Copy the lines between the one holding "Click the share" and the one holding "coord(518,314)", inclusive, requests and all. Rescale each coordinate in the answers by multiplying it by 0.2 and rounding to a whole number, with halves rounded up.

::::

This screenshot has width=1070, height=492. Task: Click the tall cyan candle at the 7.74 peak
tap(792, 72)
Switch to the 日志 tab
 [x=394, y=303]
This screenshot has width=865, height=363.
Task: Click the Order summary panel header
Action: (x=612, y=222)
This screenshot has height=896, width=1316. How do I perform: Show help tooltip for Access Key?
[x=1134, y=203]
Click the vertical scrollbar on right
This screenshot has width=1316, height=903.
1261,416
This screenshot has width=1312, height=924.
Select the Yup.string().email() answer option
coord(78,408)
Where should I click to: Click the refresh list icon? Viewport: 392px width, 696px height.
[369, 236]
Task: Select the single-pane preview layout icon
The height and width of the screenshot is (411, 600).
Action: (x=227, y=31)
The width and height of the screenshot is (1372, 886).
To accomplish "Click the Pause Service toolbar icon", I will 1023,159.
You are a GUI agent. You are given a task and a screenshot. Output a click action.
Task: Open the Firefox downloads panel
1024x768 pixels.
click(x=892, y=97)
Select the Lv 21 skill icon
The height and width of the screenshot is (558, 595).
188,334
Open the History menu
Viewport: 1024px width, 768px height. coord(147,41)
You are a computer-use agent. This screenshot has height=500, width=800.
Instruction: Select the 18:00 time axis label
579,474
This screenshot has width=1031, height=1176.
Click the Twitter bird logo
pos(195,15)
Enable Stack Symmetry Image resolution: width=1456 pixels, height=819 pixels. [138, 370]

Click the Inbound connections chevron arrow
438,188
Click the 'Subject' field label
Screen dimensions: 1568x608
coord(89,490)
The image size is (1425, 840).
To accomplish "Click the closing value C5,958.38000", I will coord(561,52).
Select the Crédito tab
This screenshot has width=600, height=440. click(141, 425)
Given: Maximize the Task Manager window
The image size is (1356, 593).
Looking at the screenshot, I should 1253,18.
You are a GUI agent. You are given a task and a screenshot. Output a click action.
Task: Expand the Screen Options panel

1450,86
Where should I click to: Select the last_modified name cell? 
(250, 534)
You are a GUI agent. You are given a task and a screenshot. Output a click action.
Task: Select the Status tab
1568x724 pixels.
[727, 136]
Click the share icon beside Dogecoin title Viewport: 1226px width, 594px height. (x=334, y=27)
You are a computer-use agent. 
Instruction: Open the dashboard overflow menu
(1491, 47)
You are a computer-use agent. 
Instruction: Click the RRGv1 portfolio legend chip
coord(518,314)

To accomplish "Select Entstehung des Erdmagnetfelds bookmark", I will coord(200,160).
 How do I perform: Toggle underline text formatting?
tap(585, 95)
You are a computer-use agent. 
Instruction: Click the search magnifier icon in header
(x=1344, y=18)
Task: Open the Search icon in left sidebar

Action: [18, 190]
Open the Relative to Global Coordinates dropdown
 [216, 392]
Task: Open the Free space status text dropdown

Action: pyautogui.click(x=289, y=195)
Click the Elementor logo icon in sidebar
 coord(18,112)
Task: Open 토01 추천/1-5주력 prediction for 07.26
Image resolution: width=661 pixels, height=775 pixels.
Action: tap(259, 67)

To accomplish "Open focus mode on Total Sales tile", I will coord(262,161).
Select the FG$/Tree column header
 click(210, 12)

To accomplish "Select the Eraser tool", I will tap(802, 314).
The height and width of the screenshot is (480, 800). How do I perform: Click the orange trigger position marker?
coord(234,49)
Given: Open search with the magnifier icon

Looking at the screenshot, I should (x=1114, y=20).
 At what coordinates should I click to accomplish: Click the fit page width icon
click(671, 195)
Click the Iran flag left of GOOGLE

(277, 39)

::::

SOLUTION ▸
Click the share icon beside Dogecoin title Viewport: 1226px width, 594px height. (x=67, y=5)
You are a computer-use agent. 
Instruction: Open the dashboard overflow menu
(298, 9)
You are a computer-use agent. 
Instruction: Click the RRGv1 portfolio legend chip
coord(104,63)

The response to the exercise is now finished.